I t was the same music every night.
The violins wailed sorrowfully followed by hurried catch-ups by the accompanying trio. Scratchy heels sparked the dance floor, over and over again, in swirls of silks and swaths of black. Drinks were shared, propositions were offered. Slides of skins were subtle but visible. There were always exchanges, transactions here.
The time was 1885.
Nobody looked up. Nobody looked up into the darkened oak of the ceiling, beyond the swinging chandelier, beyond the nothingness. Nobody found us.
We came together gradually: from the initial barn, to the cattle slaughterhouse before it burned down and gave way to this theatre. It now housed nightly shows of flesh, moving as though in strange bodily afflictions.
The twisting and bending of limbs was called dancing. We heard the whispers of gavotte, minuet, bourée and pavanne--words that were new to us. Dances that we mimicked as we delved through walls, stumbling but never overstepping into the Outside.
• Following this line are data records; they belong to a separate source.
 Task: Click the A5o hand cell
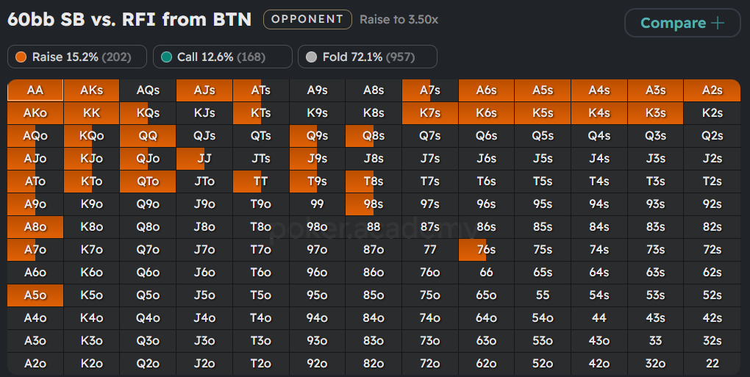(x=35, y=295)
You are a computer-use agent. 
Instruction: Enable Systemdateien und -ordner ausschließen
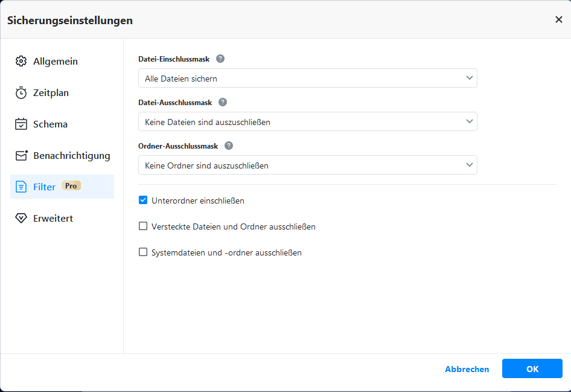(143, 252)
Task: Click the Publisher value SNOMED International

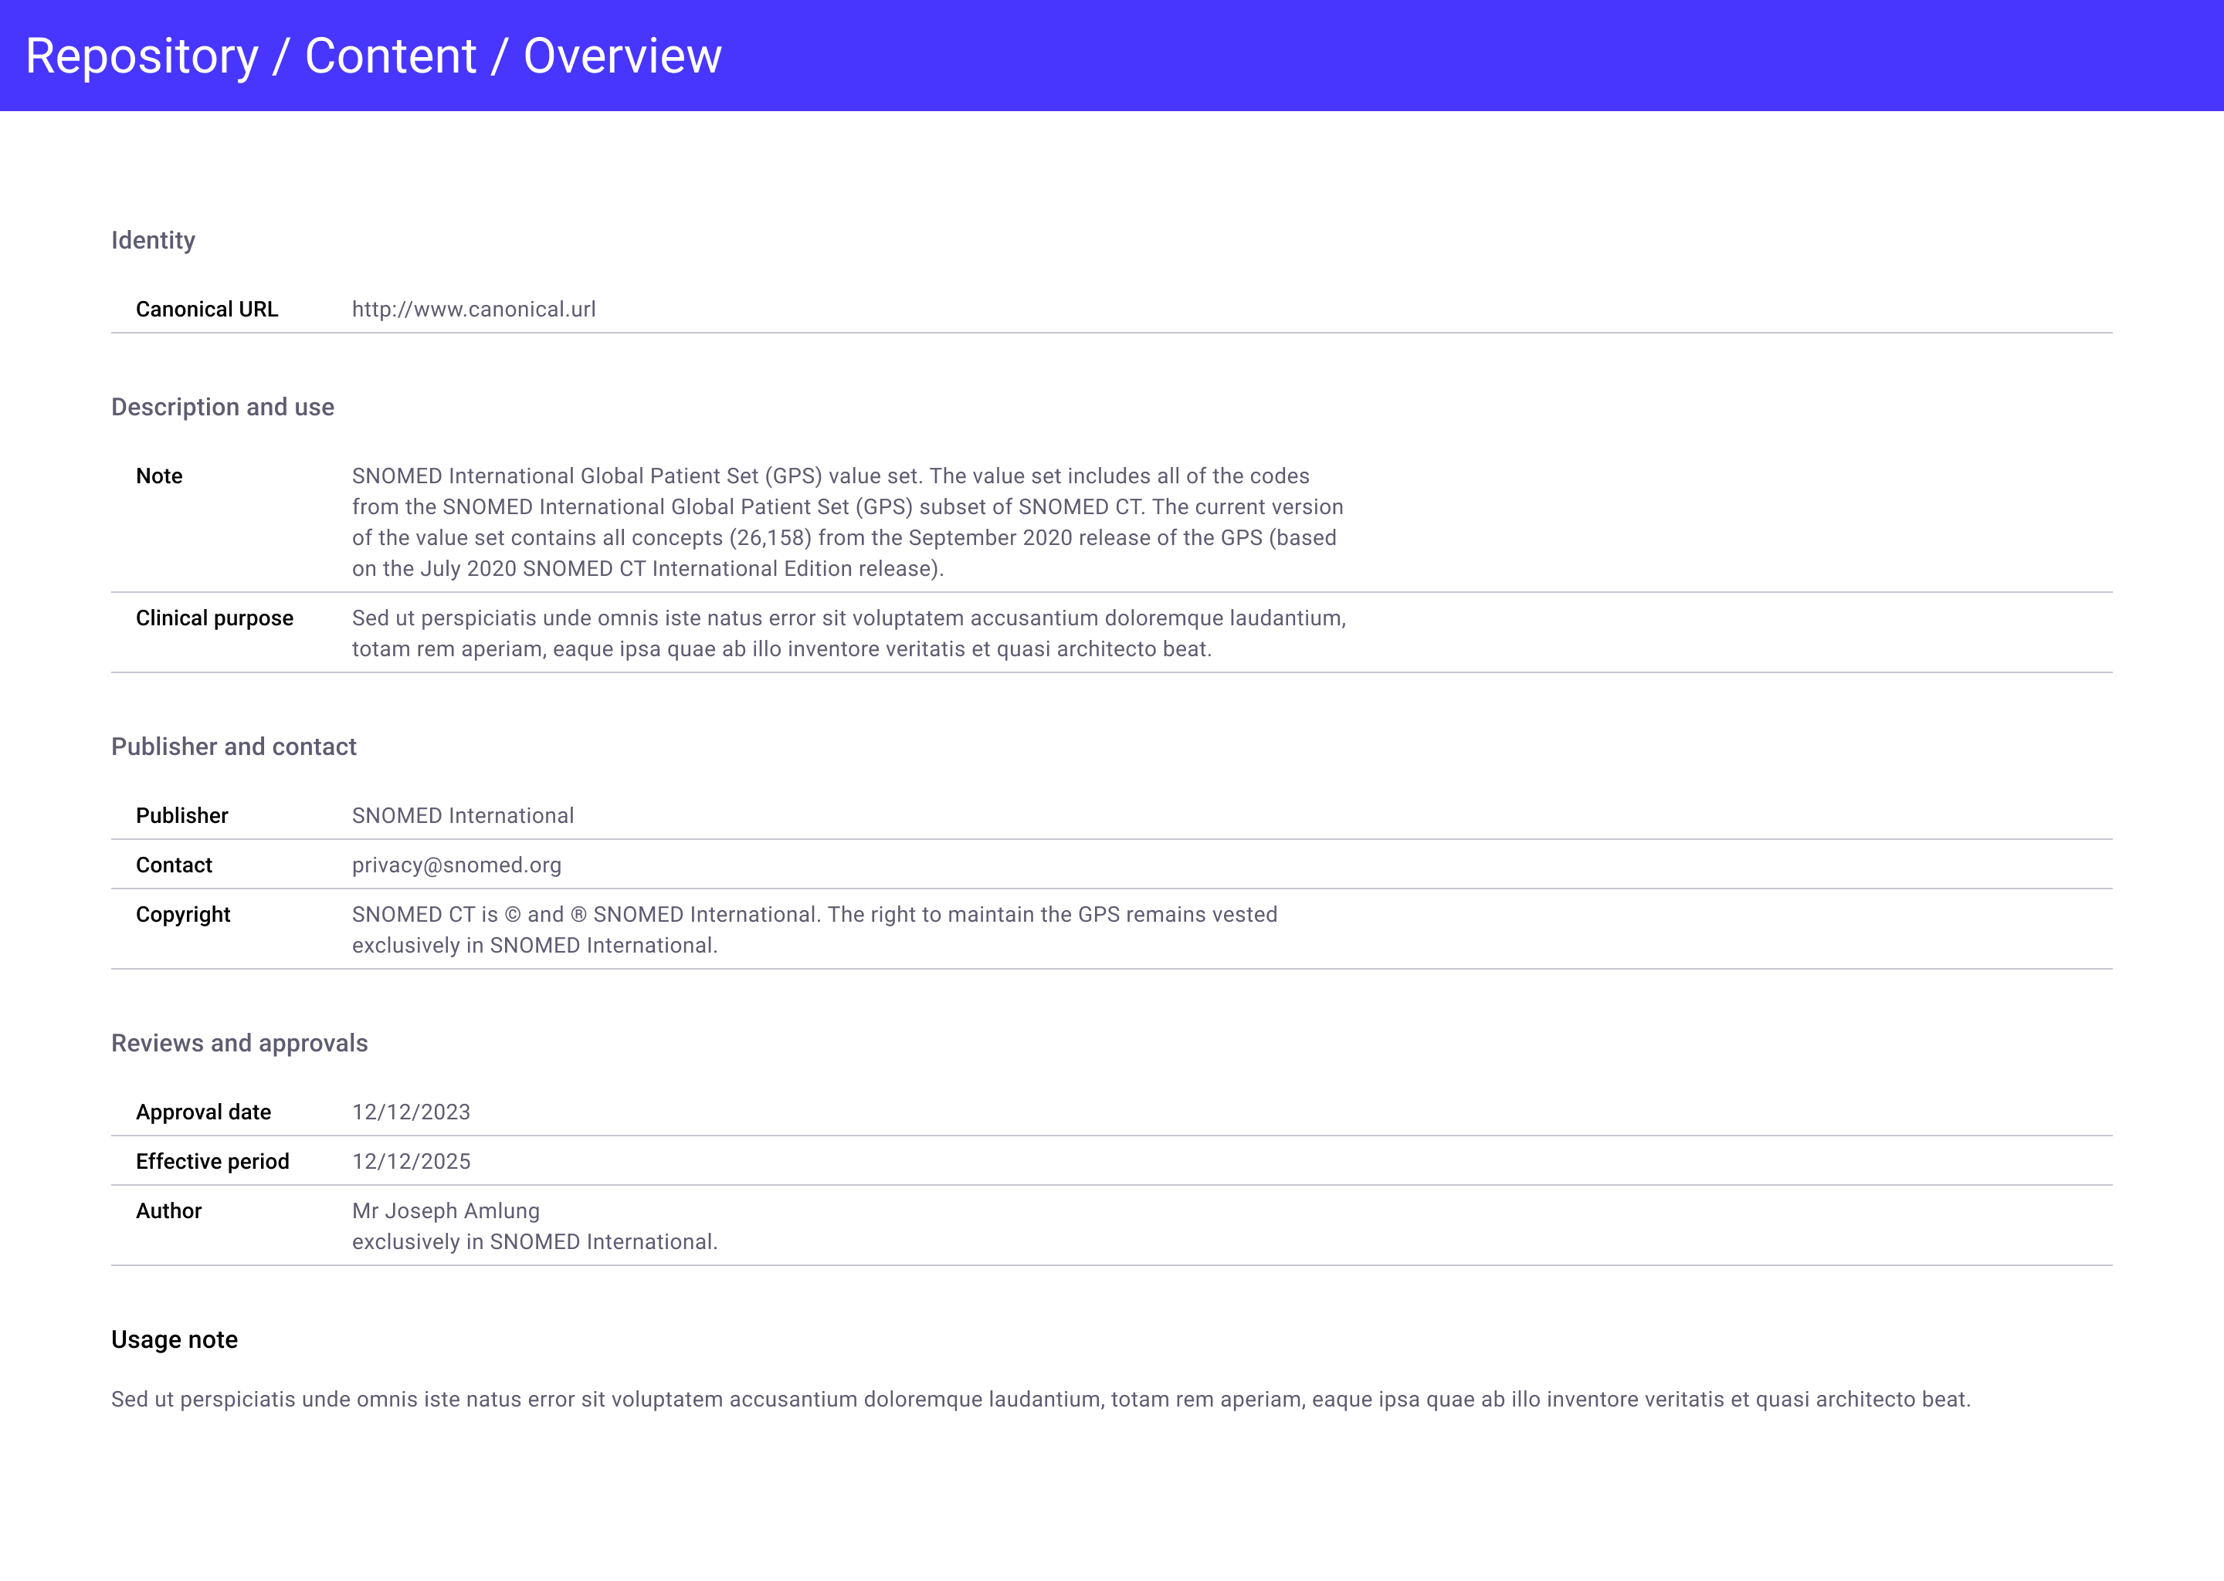Action: point(463,816)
We laughed like them, sipping dusty glasses and flicking faded fans.
We felt it when the Time was near. The Outside demanded our Faustian sacrifice. It could either be one of us or one of them below.
We chose a woman this time. One with the consistent white plume in her hair, always by the balcony doors, always one step from flight. Unlike most other faces, hers was detached, bored, jaded.
We saw the exchange in her. Our immortality for her already emptying life. She would die. Soon.